2004 Michael Shamos   
The Election Technology Council states in the Frequently Asked Questions section of their website (October 2005):
"Before the fact vote rigging [is] difficult if not impossible...The concern that unscrupulous programmers will try to rig elections through deceptive software has led to specific processes and policies to avoid such an event. For example, software code passes through numerous internal and external checks before use in an actual election, including rigorous certification testing by independent certification bodies. Voting system software is engineered months in advance of actual elections, making it very unlikely for programmers to know who candidates will be and impossible to know how their names will appear on ballots. The source code is held in escrow by various state and federal officials, and local officials do not have access to it, thus preventing code changes at the local level."
2005 Election Technology Council 
Neil McClure, Vice President of electronic voting machine manufacturer Hart InterCivic, Inc., stated in testimony before the U.S. Election Assistance Commission on May 5, 2004:
"[To] alter cast vote records as they are recorded for some desired outcome, malicious software code specific to a particular DRE must be written that shows the voter one outcome that records another...In order for the attacker to remain anonymous and/or perpetrate the attack, the malicious code must remain undetected or hidden.
The malicious code would need to overcome...thousands of different ballot styles in the electronic ballot definition, not including the differences in presentation created by languages or ballot rotation.
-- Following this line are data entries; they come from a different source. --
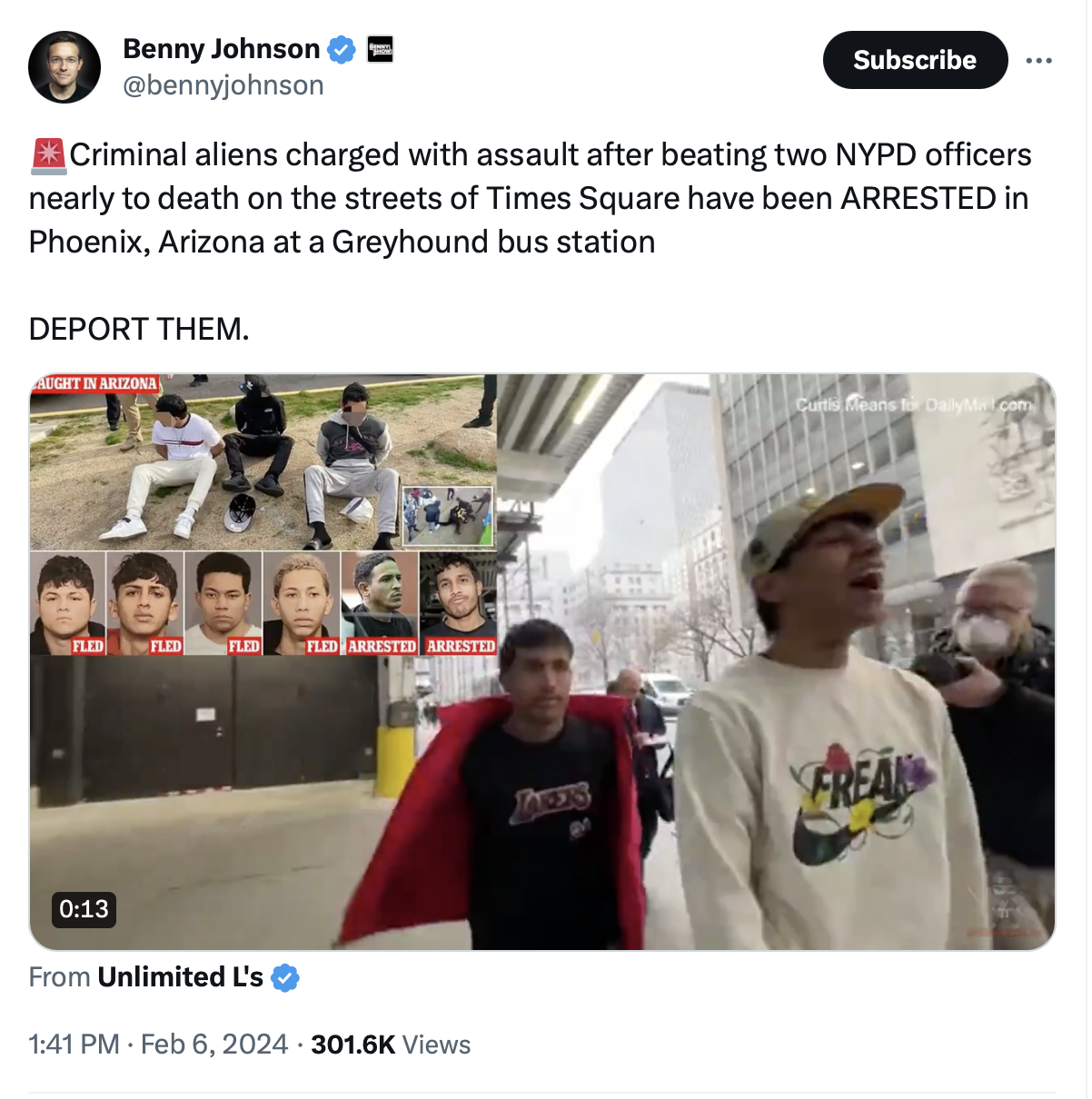Click the Subscribe button

click(915, 60)

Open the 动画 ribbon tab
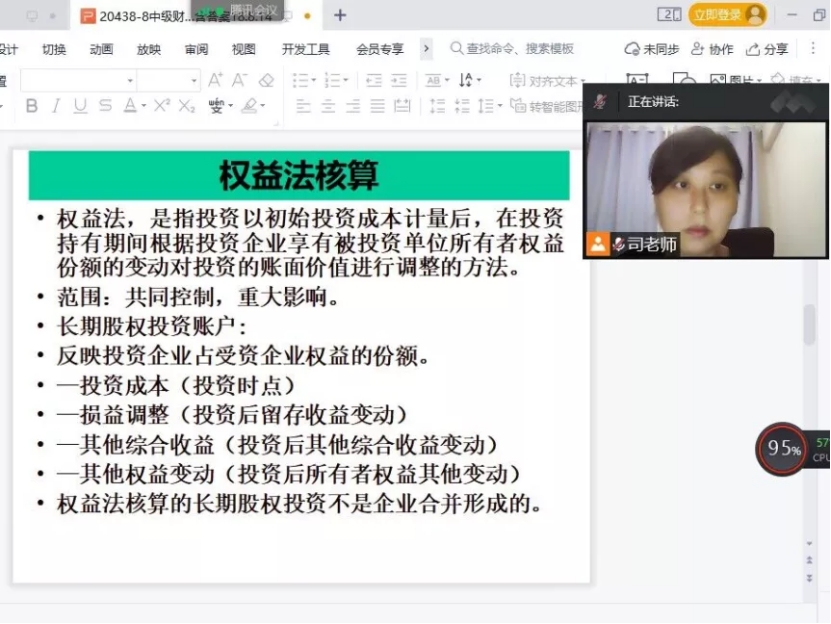point(101,49)
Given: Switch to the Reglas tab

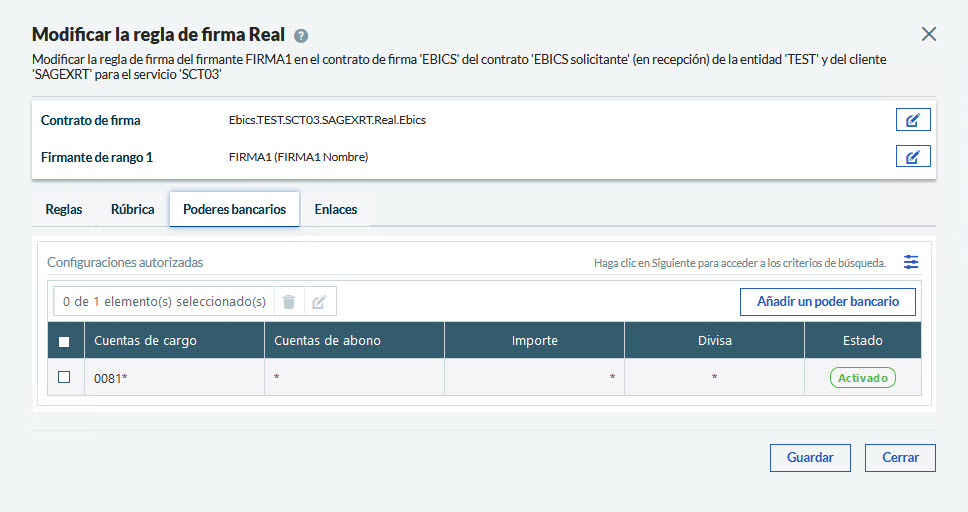Looking at the screenshot, I should (x=64, y=210).
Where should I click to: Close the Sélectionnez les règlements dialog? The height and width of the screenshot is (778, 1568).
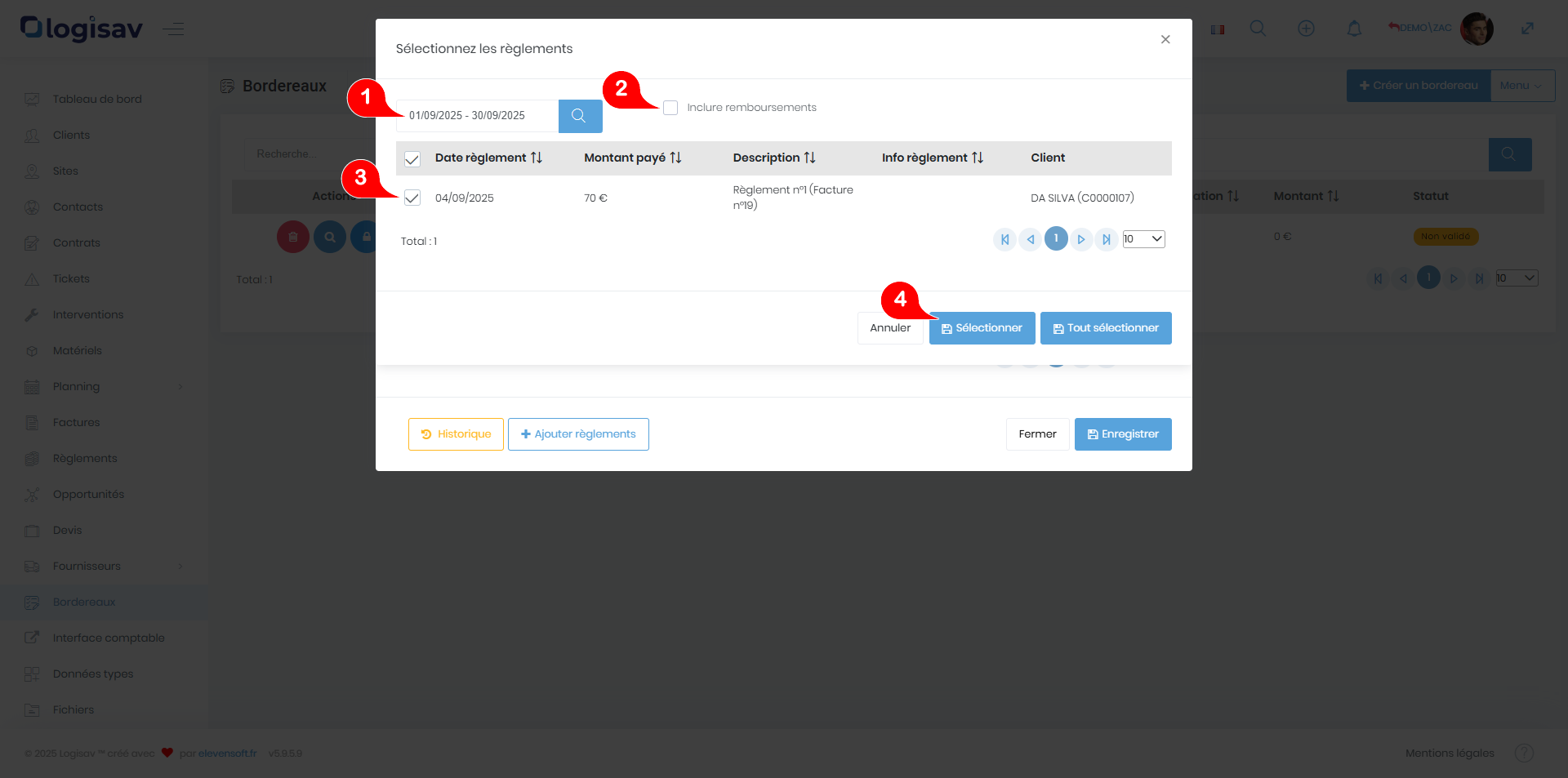pyautogui.click(x=1165, y=39)
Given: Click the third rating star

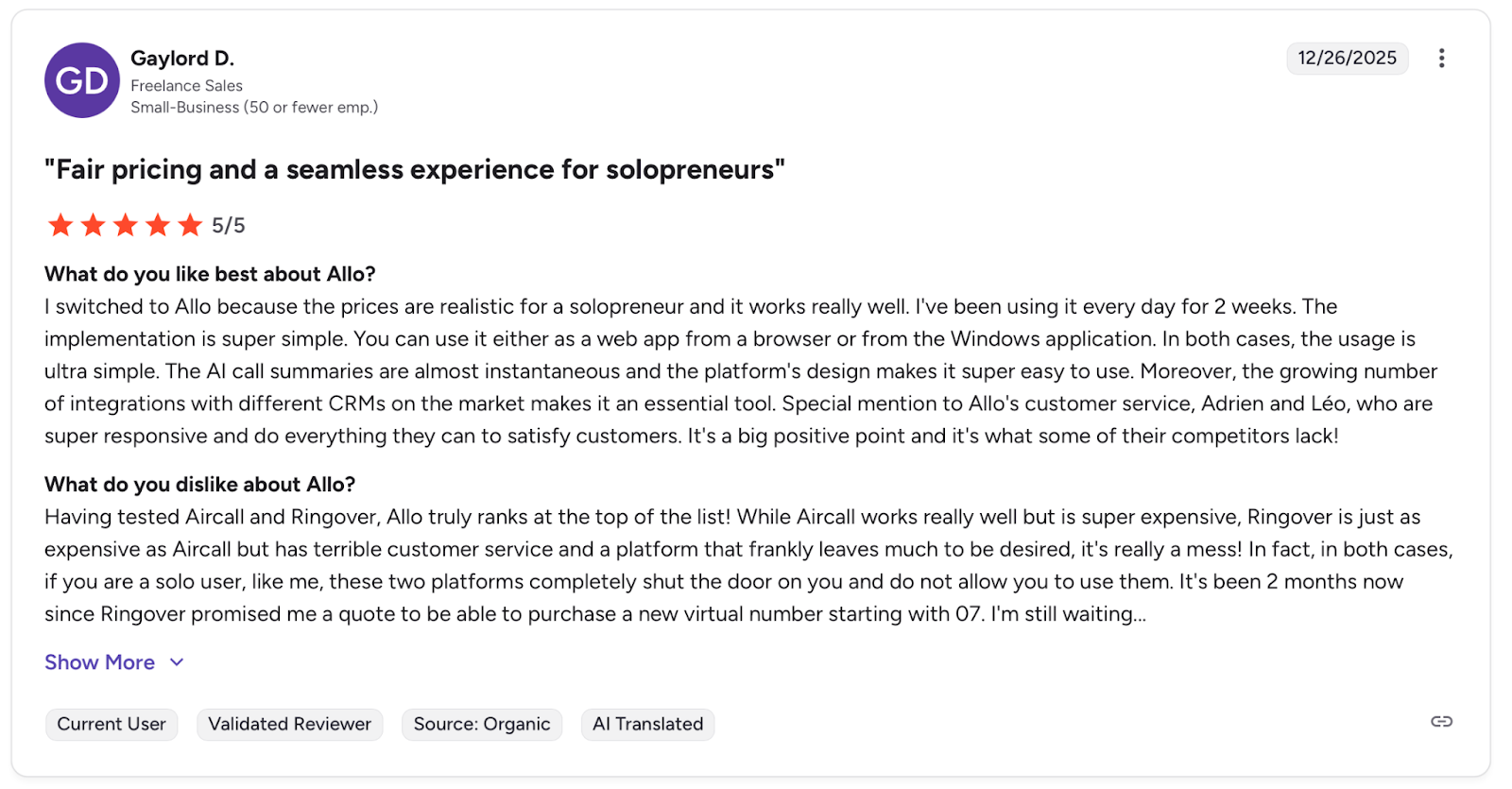Looking at the screenshot, I should 126,225.
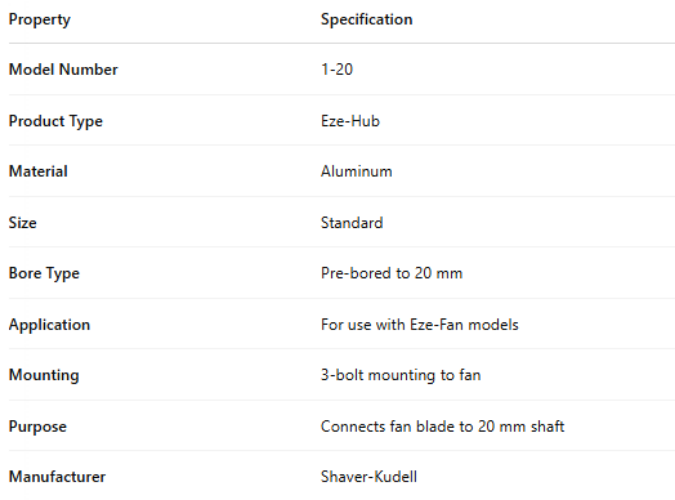675x500 pixels.
Task: Select the Size row label
Action: coord(23,223)
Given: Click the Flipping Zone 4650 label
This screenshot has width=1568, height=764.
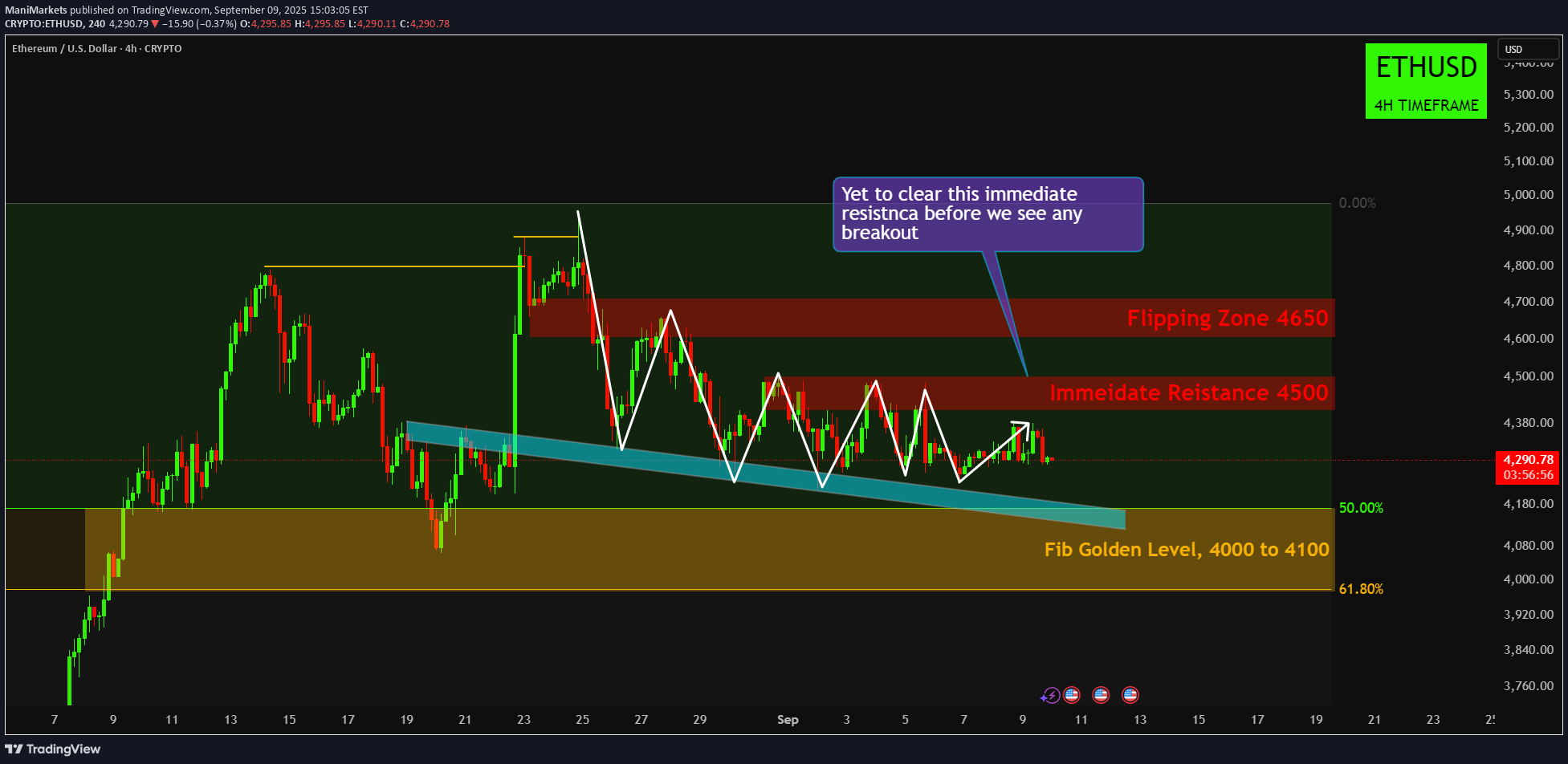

While the presidential race appears as the first contest, the order of the candidates and the language used can change for different presentations of the ballot, requiring the malicious code to possess control over these functions.
A common claim is that the malicious code need only search for party name and make decisions on vote alteration based on these criteria. In the case of the eSlate [DRE manufactured by Hart InterCivic, Inc.], when instructed by ballot style to display the party name, the party name is converted to a graphic image...The point here is that the selection displayed to the voter has no reference to the party affiliation in the software code...[T]he malicious code becomes much more complex, thereby increasing its size. As the size of the [malicious] code increases, the ability to hide it decreases."